## CONSIGNE A
Recopiez le passage du texte fourni qui va de "Nom: Kirk Kadish." à "la bannière étoilée.", ces deux bouts compris.

Nom: Kirk Kadish. Age: 56 ans. Nationalité: américaine. Instruments pratiqués: claviers et accordéon au sein des Volunteers. Répertoire: Chuck Berry, Lady Gaga, Led Zeppelin, Maroon 5, Foo Fighters, Pink Floyd... Signe particulier: monte sur scène en boots et tenue de camouflage. C'est sa tenue de travail ; Kirk Kadish est sergent-major dans les forces armées américaines. Son job: jouer du rock pour la bannière étoilée.

 

 

Quand on pense à la musique militaire, on se figure des képis rangés bien droits, trompettes au garde-à-vous. L'armée américaine dispose évidemment de cet article en magasin. "Mais les musiques de cérémonie ne correspondent pas aujourd'hui aux goûts de nos troupes", constate avec lucidité le colonel Thomas H. Palmatier, commandant de l'US Army Field Band. Pas besoin d'être un général quatre étoiles pour comprendre qu'une reprise des rockers de Foo Fighters sera toujours plus populaire auprès des boys que la marche "Stars and Stripes Forever". C'est pourquoi une partie des orchestres de l'armée des Etats-Unis -une centaine en comptant ceux de l'armée de réserve- dispose de sous-unités capables de jouer de la country, du rock, voire du hip-hop.

## CONSIGNE B
Combien de lignes des enregistrements ci-dessous contiennent le mot "cell" ? Les majuscules et minuscules comptent, et seul le nombre est attendu.

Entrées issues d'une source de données
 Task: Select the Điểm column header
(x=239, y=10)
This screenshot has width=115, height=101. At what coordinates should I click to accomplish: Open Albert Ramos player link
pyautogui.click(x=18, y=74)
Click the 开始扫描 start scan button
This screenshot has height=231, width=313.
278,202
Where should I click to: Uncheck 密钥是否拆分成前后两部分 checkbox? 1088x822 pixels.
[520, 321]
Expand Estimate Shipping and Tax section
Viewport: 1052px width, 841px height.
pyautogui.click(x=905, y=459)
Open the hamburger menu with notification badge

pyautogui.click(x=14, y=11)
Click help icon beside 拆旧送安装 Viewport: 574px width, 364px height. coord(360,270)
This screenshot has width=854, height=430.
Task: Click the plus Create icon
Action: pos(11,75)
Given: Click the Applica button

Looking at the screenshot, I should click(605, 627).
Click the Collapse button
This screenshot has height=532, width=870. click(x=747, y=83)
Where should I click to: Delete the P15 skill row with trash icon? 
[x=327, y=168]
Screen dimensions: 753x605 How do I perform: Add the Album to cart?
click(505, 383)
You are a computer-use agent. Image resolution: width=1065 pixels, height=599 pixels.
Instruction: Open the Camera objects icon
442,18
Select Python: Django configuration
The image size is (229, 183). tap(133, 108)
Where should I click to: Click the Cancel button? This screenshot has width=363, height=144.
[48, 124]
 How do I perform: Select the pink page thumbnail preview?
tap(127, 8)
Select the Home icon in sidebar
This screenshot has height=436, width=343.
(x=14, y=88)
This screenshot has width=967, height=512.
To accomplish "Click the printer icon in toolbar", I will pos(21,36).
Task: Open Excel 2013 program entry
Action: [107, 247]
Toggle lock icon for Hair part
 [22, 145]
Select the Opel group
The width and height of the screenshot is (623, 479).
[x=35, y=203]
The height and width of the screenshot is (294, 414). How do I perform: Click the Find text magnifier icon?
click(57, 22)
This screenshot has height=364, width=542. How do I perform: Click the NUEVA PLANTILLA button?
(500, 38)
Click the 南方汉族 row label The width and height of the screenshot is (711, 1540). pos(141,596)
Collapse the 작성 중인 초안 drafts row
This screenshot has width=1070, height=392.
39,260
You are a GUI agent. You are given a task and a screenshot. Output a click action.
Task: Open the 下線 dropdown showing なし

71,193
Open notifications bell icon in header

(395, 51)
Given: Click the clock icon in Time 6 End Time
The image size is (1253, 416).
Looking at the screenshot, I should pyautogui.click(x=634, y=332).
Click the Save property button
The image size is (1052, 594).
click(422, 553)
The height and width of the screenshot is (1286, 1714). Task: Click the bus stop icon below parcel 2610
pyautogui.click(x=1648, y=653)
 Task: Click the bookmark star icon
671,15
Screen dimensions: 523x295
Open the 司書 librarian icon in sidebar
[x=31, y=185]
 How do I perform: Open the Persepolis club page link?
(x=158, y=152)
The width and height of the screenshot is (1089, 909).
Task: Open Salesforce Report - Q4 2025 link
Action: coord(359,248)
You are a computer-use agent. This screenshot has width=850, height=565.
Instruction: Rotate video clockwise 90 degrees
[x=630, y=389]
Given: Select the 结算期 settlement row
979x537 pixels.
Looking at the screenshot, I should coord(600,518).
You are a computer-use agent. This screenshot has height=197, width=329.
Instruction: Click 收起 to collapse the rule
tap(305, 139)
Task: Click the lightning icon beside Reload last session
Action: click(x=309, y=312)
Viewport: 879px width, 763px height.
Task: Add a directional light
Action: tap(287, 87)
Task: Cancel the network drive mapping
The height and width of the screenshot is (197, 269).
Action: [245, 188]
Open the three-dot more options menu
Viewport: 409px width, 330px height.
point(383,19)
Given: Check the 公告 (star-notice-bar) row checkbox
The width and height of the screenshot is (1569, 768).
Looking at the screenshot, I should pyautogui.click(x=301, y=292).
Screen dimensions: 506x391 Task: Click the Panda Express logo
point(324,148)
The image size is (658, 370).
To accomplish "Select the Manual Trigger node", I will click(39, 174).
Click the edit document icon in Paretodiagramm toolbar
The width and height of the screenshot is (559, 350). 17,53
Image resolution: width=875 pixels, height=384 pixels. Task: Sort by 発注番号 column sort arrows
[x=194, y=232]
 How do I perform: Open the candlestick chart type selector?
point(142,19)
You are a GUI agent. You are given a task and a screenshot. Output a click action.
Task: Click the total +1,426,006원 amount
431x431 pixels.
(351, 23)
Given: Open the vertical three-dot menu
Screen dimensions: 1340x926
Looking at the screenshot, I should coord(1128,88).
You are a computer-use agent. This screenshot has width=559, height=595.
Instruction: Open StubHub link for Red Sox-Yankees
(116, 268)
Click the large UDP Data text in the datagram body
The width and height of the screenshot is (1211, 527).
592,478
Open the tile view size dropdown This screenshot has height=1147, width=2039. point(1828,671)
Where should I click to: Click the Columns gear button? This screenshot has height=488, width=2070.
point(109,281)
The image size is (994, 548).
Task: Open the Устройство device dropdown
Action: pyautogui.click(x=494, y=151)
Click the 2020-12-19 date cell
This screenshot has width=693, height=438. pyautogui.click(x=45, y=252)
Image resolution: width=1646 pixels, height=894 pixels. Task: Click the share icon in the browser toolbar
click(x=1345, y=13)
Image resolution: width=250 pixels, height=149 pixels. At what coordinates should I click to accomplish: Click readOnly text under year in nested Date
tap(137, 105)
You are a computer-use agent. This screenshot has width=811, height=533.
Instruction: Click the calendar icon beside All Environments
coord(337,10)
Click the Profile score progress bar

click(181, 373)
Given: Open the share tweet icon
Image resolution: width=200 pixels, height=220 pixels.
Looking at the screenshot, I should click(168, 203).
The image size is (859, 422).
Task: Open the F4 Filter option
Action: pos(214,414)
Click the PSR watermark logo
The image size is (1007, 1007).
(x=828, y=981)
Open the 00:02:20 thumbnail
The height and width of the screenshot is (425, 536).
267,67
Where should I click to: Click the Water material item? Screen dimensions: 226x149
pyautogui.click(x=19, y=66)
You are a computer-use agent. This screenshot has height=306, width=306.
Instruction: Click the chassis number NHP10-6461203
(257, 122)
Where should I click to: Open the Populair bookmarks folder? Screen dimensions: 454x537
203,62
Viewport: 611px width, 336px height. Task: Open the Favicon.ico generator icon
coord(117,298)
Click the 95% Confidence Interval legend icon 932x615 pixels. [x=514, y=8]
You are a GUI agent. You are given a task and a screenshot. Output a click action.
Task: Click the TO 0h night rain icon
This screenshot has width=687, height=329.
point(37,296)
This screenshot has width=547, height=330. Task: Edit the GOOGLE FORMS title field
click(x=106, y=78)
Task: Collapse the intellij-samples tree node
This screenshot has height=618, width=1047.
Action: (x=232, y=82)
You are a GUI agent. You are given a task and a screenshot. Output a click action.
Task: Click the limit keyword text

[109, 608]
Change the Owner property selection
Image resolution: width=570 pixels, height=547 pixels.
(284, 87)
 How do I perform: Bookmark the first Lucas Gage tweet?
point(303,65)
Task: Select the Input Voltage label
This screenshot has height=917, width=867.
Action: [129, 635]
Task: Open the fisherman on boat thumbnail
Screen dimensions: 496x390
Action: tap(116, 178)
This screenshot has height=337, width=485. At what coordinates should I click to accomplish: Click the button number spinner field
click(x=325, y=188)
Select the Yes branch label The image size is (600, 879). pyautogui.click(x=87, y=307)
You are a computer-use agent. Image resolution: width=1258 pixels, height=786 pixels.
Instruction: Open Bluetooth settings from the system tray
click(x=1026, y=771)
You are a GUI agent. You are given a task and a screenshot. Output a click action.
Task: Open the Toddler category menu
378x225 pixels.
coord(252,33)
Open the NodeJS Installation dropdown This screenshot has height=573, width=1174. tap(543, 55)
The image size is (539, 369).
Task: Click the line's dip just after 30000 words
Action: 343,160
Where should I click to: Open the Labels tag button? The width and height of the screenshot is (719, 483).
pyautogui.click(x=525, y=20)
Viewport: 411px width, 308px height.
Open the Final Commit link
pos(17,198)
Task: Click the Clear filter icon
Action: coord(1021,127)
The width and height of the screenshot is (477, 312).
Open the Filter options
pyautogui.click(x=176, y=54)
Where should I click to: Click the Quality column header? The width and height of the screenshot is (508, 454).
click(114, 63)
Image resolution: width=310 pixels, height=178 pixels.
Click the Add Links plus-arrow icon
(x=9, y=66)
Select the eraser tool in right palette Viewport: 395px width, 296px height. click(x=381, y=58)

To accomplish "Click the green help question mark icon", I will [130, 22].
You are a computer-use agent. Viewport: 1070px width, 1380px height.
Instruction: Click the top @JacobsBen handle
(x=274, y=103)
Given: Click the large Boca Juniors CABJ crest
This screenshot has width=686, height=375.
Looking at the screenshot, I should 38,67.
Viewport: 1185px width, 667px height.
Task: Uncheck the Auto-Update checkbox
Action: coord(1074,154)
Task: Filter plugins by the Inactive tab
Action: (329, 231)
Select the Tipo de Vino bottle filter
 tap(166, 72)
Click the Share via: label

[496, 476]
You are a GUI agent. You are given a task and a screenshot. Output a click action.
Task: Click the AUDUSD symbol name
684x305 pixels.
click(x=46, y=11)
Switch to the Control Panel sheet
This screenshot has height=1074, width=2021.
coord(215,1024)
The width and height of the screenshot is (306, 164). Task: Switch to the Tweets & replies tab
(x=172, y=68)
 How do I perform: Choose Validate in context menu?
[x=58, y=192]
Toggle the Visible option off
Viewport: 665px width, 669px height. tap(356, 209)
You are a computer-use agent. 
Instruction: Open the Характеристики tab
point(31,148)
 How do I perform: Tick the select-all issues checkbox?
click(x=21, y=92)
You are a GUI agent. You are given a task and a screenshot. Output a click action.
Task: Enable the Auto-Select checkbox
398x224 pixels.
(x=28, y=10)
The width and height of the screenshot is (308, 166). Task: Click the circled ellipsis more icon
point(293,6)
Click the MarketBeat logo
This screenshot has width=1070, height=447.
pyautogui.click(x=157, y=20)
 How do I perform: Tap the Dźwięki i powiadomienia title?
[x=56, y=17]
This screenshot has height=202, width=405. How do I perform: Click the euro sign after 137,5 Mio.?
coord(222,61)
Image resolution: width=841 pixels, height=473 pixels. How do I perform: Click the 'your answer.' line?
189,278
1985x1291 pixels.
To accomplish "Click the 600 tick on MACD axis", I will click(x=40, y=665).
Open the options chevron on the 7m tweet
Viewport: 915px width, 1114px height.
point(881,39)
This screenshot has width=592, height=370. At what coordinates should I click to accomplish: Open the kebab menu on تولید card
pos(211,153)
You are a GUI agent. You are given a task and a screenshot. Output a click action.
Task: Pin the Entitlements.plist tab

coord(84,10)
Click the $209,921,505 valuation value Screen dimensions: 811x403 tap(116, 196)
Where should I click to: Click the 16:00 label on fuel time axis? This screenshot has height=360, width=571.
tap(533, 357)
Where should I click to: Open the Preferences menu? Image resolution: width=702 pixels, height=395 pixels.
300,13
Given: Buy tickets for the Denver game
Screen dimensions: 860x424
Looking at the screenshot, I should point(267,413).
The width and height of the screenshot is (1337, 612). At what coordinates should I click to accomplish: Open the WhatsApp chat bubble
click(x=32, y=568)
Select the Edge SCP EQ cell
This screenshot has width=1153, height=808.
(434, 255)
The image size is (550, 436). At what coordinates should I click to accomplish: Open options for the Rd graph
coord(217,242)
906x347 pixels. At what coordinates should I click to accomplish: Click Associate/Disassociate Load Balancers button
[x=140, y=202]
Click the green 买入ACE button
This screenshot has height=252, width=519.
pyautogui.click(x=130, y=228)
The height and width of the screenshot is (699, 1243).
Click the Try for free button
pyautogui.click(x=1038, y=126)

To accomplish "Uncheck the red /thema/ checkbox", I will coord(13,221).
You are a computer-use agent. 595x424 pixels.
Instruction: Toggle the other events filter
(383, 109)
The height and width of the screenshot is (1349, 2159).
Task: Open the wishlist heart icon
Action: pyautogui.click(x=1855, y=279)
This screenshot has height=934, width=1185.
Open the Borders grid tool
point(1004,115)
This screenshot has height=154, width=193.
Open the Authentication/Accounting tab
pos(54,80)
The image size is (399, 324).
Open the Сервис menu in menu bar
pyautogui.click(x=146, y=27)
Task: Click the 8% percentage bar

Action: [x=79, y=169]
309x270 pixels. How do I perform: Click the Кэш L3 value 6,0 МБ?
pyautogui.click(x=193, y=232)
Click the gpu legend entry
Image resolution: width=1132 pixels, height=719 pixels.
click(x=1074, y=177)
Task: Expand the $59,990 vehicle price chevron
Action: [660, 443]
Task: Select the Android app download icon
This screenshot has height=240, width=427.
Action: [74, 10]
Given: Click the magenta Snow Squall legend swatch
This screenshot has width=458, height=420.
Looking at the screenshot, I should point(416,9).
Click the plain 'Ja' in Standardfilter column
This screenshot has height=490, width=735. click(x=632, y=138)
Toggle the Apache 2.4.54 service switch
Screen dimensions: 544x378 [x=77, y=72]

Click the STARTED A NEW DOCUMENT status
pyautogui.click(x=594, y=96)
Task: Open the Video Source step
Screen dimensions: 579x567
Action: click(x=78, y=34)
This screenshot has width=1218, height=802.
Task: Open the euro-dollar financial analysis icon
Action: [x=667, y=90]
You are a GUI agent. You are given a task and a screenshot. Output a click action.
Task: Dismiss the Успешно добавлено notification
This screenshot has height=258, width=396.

## RÉPONSE A
Nom: Kirk Kadish. Age: 56 ans. Nationalité: américaine. Instruments pratiqués: claviers et accordéon au sein des Volunteers. Répertoire: Chuck Berry, Lady Gaga, Led Zeppelin, Maroon 5, Foo Fighters, Pink Floyd... Signe particulier: monte sur scène en boots et tenue de camouflage. C'est sa tenue de travail ; Kirk Kadish est sergent-major dans les forces armées américaines. Son job: jouer du rock pour la bannière étoilée.

## RÉPONSE B
2